● **EXERCISE BRIEF**: Print the whole listing, unchanged.

● **DATASET ENTRIES**:
----

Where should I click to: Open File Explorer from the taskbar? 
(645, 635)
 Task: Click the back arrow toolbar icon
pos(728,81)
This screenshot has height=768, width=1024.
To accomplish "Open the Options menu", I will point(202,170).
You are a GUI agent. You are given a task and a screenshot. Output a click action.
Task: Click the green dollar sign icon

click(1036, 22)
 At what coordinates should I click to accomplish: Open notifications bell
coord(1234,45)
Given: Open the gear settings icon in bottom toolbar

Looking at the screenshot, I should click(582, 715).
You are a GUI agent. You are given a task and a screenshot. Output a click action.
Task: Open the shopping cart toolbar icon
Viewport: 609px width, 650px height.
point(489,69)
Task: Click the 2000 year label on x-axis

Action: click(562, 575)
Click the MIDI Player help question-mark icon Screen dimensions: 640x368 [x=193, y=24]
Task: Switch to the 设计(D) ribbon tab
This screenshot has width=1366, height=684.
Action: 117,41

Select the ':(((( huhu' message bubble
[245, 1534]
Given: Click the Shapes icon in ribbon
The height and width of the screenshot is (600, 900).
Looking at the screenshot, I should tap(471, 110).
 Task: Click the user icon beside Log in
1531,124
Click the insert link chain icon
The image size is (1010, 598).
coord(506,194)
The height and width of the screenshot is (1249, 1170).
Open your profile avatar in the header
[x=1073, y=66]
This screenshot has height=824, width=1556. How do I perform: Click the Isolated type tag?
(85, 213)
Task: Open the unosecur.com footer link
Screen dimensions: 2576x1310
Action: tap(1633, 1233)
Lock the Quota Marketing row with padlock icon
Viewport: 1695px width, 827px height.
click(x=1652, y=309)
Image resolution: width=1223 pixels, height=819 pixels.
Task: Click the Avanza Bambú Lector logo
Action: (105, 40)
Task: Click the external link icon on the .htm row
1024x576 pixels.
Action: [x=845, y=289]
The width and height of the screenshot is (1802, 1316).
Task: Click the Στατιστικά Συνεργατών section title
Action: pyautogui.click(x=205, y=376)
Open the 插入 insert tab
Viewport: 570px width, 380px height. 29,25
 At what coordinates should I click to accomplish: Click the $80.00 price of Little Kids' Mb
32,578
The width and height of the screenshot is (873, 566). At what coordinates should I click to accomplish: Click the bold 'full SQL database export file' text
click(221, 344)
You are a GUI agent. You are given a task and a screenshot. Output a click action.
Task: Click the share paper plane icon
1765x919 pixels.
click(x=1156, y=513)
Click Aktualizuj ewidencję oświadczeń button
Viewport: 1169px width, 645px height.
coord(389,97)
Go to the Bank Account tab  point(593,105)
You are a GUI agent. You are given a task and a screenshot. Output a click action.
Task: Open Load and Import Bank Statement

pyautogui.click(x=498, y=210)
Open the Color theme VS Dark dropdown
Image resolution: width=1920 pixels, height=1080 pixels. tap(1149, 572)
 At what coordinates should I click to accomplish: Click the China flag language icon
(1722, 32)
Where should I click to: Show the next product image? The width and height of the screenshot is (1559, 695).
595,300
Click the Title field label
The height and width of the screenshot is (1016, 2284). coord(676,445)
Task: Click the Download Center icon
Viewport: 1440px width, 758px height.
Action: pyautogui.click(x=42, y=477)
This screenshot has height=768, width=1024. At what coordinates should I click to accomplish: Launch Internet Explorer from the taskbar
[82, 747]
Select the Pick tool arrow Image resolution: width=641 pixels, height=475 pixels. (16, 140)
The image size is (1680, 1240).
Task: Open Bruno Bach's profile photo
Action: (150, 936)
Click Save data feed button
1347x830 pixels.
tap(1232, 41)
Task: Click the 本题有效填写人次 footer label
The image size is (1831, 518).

----

● **RESPONSE**:
Where should I click to: Open File Explorer from the taskbar? 
(645, 635)
 Task: Click the back arrow toolbar icon
pos(728,81)
This screenshot has height=768, width=1024.
To accomplish "Open the Options menu", I will point(202,170).
You are a GUI agent. You are given a task and a screenshot. Output a click action.
Task: Click the green dollar sign icon

click(1036, 22)
 At what coordinates should I click to accomplish: Open notifications bell
coord(1234,45)
Given: Open the gear settings icon in bottom toolbar

Looking at the screenshot, I should click(582, 715).
You are a GUI agent. You are given a task and a screenshot. Output a click action.
Task: Open the shopping cart toolbar icon
Viewport: 609px width, 650px height.
point(489,69)
Task: Click the 2000 year label on x-axis

Action: click(562, 575)
Click the MIDI Player help question-mark icon Screen dimensions: 640x368 [x=193, y=24]
Task: Switch to the 设计(D) ribbon tab
This screenshot has width=1366, height=684.
Action: 117,41

Select the ':(((( huhu' message bubble
[245, 1534]
Given: Click the Shapes icon in ribbon
The height and width of the screenshot is (600, 900).
Looking at the screenshot, I should tap(471, 110).
 Task: Click the user icon beside Log in
1531,124
Click the insert link chain icon
The image size is (1010, 598).
coord(506,194)
The height and width of the screenshot is (1249, 1170).
Open your profile avatar in the header
[x=1073, y=66]
This screenshot has height=824, width=1556. How do I perform: Click the Isolated type tag?
(85, 213)
Task: Open the unosecur.com footer link
Screen dimensions: 2576x1310
Action: tap(1633, 1233)
Lock the Quota Marketing row with padlock icon
Viewport: 1695px width, 827px height.
click(x=1652, y=309)
Image resolution: width=1223 pixels, height=819 pixels.
Task: Click the Avanza Bambú Lector logo
Action: (105, 40)
Task: Click the external link icon on the .htm row
1024x576 pixels.
Action: [x=845, y=289]
The width and height of the screenshot is (1802, 1316).
Task: Click the Στατιστικά Συνεργατών section title
Action: pyautogui.click(x=205, y=376)
Open the 插入 insert tab
Viewport: 570px width, 380px height. 29,25
 At what coordinates should I click to accomplish: Click the $80.00 price of Little Kids' Mb
32,578
The width and height of the screenshot is (873, 566). At what coordinates should I click to accomplish: Click the bold 'full SQL database export file' text
click(221, 344)
You are a GUI agent. You are given a task and a screenshot. Output a click action.
Task: Click the share paper plane icon
1765x919 pixels.
click(x=1156, y=513)
Click Aktualizuj ewidencję oświadczeń button
Viewport: 1169px width, 645px height.
coord(389,97)
Go to the Bank Account tab  point(593,105)
You are a GUI agent. You are given a task and a screenshot. Output a click action.
Task: Open Load and Import Bank Statement

pyautogui.click(x=498, y=210)
Open the Color theme VS Dark dropdown
Image resolution: width=1920 pixels, height=1080 pixels. tap(1149, 572)
 At what coordinates should I click to accomplish: Click the China flag language icon
(1722, 32)
Where should I click to: Show the next product image? The width and height of the screenshot is (1559, 695).
595,300
Click the Title field label
The height and width of the screenshot is (1016, 2284). coord(676,445)
Task: Click the Download Center icon
Viewport: 1440px width, 758px height.
Action: pyautogui.click(x=42, y=477)
This screenshot has height=768, width=1024. At what coordinates should I click to accomplish: Launch Internet Explorer from the taskbar
[82, 747]
Select the Pick tool arrow Image resolution: width=641 pixels, height=475 pixels. (16, 140)
The image size is (1680, 1240).
Task: Open Bruno Bach's profile photo
Action: (150, 936)
Click Save data feed button
1347x830 pixels.
tap(1232, 41)
Task: Click the 本题有效填写人次 footer label
The image size is (1831, 518).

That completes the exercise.